How Apple Killed Cinema

I feel like it has gotten to the point where nearly everyone has at least one Apple product. Whether it is an iPhone, iPad, or iPod touch, most of the people I interact with in my day to day life use an iSomething. I cannot go an hour without seeing one at school, and that is just one isolated area. The point I’m getting at is that Apple products are everywhere.

They have even expanded beyond the real world; now, more often than not, the phone of choice in any film is the iPhone. Be it a short film made by a student, or a full Hollywood production, 9 times out of ten, the main character uses an iPhone or other Apple product to make a call or pull up information.


What happened to this?

The problem for me is that creativity has ceased. After all, why create fancy new technology and next generation props when the future is already here and the technology is readily available.

A few years back, spy films and other action-type films would have had extremely-inventive gadgets that made me yearn for the future and the day that I would be able to use holograms. Fast forward to today and the only thing you see in movies are iPads and iPhones.

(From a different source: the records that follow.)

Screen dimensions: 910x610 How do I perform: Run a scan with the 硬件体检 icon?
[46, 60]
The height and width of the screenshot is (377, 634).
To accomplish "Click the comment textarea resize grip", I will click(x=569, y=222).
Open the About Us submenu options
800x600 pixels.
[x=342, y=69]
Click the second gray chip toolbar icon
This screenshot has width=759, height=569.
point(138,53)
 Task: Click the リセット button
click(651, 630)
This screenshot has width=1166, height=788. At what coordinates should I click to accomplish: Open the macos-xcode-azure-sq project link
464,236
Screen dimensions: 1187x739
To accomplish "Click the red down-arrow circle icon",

Sure they have upgraded user interfaces that make them look fancy and often have attachments that can, for example, hack a vault code, but it is nothing exciting anymore. I watched the latest Mission Impossible last night and he even gets his mission assignments via iPhone. Fortunately, the messaged did not self destruct.

In just the one film, all of these Apple products are used to:

  • Locks Open: Throughout the film Ethan Hunt and Benji Dunn used an iPhone 4 to violate the locks and open doors.
  • Hack from a MacBook Air: Not only is the thinnest and lightest laptop on the planet but also a powerful computer for hacking.
  • Scan Faces: The latest in spy technology are computerized contact lenses that relay the info to the iPhone for facial recognition in a crowd.
  • Work with other futuristic gadgets: in a scene from the film, the agent connects an iPad to a projector and a screen to create a distorted reality field. In other words, the iPad takes care of all the calculations while a camera tracks the movement of the eyes of a security guard. Thus, a realistic image is projected.

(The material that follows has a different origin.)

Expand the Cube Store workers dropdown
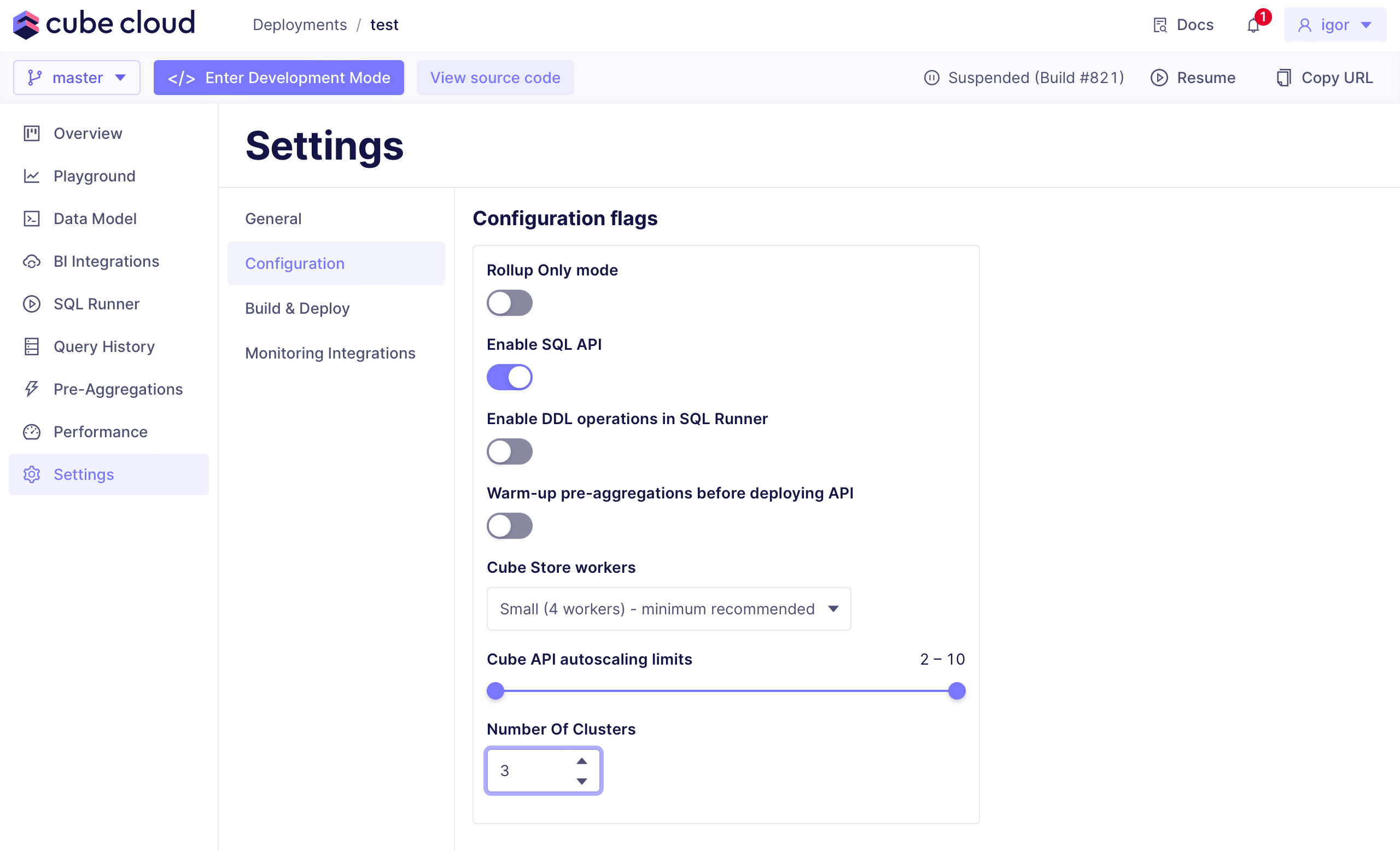Image resolution: width=1400 pixels, height=851 pixels. click(x=668, y=608)
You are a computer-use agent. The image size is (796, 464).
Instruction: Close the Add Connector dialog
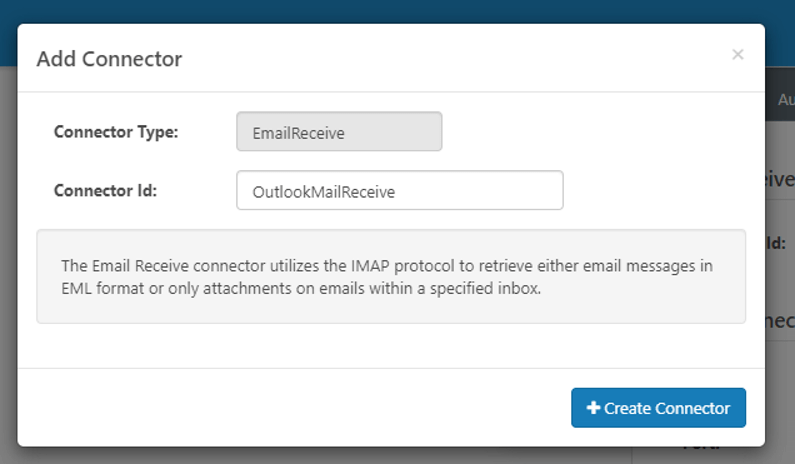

Scene from Mission Impossible Ghost Protocol

Movies have always been a way for viewers to escape. They can pretend that they are someone they are not; they can become engrossed in a fantastic story filled with things one could only dream of. But when I see an Apple product, I just think, “oh I have that, no big deal.”

I don’t know if it is a part of an effort to make the movie more relate-able, or they just think that the iPhone is the the most advanced devices available, but honestly I am getting tired of seeing the same thing over and over. It is not like there are not other devices available; it seems like the iPhone is the golden standard in cinema.